Experiment 046
Cell size × residual encoding: centering is a free recall gain
Perf record: 046-cell-size-residual.json.
Granite box (Xeon 6975P-C, 8 vCPU). src/bin/cell.rs. Cohere v3 1M × 1024, cosine.
Direction 7 of the breakout loop (the 042 within-cell seam). Energy axis dropped
(J/query ≈ package_power / QPS on a fixed-power CPU — QPS in disguise, not an
independent signal); the salvaged metric is bytes/query, the bandwidth currency.

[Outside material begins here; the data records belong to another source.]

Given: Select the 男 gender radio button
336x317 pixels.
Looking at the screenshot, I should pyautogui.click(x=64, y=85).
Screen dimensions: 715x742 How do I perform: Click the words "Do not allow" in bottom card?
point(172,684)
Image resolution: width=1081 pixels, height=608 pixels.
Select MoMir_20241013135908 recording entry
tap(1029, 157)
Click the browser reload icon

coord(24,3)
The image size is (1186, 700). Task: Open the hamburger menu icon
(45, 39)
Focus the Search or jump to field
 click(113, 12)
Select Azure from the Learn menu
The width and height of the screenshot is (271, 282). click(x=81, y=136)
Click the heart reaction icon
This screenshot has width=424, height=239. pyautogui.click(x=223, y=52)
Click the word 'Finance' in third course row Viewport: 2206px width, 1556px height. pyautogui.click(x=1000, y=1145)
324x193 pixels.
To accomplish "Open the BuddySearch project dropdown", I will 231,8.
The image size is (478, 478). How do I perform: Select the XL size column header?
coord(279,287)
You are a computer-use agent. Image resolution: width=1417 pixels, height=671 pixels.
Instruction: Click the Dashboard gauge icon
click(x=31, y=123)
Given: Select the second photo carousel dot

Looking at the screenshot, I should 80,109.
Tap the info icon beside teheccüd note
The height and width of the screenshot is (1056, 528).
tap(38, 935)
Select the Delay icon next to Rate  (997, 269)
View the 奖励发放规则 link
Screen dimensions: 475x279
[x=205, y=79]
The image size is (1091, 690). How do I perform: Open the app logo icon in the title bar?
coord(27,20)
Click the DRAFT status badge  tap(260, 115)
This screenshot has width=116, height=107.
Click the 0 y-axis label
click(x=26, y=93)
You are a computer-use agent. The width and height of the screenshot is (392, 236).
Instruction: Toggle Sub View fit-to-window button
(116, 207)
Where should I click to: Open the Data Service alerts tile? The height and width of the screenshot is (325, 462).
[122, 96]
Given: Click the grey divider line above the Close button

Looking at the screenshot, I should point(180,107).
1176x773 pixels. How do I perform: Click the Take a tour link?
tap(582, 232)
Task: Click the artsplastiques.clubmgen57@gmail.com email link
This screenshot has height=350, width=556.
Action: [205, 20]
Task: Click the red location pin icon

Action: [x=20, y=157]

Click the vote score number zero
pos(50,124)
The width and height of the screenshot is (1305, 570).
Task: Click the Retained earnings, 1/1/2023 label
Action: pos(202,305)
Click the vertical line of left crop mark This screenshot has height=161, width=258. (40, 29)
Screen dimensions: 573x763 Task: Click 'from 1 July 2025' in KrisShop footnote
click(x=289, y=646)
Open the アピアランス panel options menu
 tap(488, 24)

The hypothesis (042 seam #2)
Inside one IVF cell the vectors cluster around the cell centroid, so the raw sign-bits are dominated by the shared DC/centroid direction and carry little within-cell information. Subtracting the centroid first (residual encoding) should make the sign-bits encode the actual within-cell variation → higher stage-1 recall at the same bit budget. Residual affects stage-1 selection only; rerank and ground truth stay exact L2 on the raw vectors, isolating the effect.
Result — confirmed, and the gain grows with cell size AND bit pressure
recall@10, raw → residual:
Full 1024 bits (128 B/code):
| N | C=50 | C=100 | C=200 |
|---|---|---|---|
| 1,000 | 0.929 → 0.944 (+1.5) | 0.983 → 0.987 | 0.998 → 0.999 |
| 20,000 | 0.889 → 0.912 (+2.3) | 0.955 → 0.967 | 0.986 → 0.991 |
| 100,000 | 0.858 → 0.894 (+3.6) | 0.934 → 0.957 (+2.2) | 0.975 → 0.986 (+1.1) |
Tight 256 bits (32 B/code, ¼ the scan traffic):
| N | C=50 | C=100 | C=200 | C=500 |
|---|---|---|---|---|
| 1,000 | 0.582 → 0.632 (+5.0) | 0.741 → 0.781 | 0.876 → 0.901 | 0.983 → 0.988 |
| 20,000 | 0.421 → 0.502 (+8.1) | 0.537 → 0.624 (+8.7) | 0.665 → 0.734 | 0.808 → 0.862 |
| 100,000 | 0.360 → 0.433 (+7.2) | 0.465 → 0.548 (+8.3) | 0.576 → 0.664 (+8.8) | 0.717 → 0.797 (+8.0) |
- Strictly positive everywhere (only −0.0001–0.0002 noise at saturated C=500 full bits, where both already hit ~1.0).
- Grows with N: bigger cells → more shared centroid mass → more to gain by removing it.
- Grows with bit pressure: at 256 bits the gain is +7 to +9 pts vs +1 to +3.6 at full bits — when sign-bits are scarce, not spending them on the DC direction is exactly where the budget should go.
Why it matters (bytes/query)
The residual win is largest in the low-bit, bandwidth-saving regime — the one we care about for cost/throughput. At N=100k, the 256-bit residual code is 32 B/vec (4× less scan traffic than full 128 B) yet recovers ~8 pts of the recall lost to truncation, so it dominates raw on recall-per-byte at the low-recall end (0.797 @ 5.25 MB/q residual vs 0.717 @ 5.25 MB/q raw, C=500). Full bits still wins the very-high-recall corner; residual shifts the entire low-bit curve up for free.
Conclusion
Residual encoding (centroid subtraction before rotation+binary) is a free, strictly-positive recall gain for the within-cell scan, costing one centroid vector per cell and nothing at query time beyond a subtract. It's a clean Pareto push, biggest where the engine is most bandwidth-constrained (large cells, tight bit budgets). It composes with everything in the funnel (rotation, tiling, the disk-resident split) since it only changes how the stage-1 codes are formed.
Caveats
- "Cell = first N base vectors" (contiguous slice, not a k-means cluster). A real k-means cell is tighter around its centroid, so residual should help at least as much — this is a conservative estimate of the gain.
- Single dataset (Cohere 1024-D). Recall measured vs within-cell exact GT; the IVF router's own recall loss is above this layer.
- Centroid is full-precision f32 (4 KB/cell at 1024-D) — negligible vs the code store.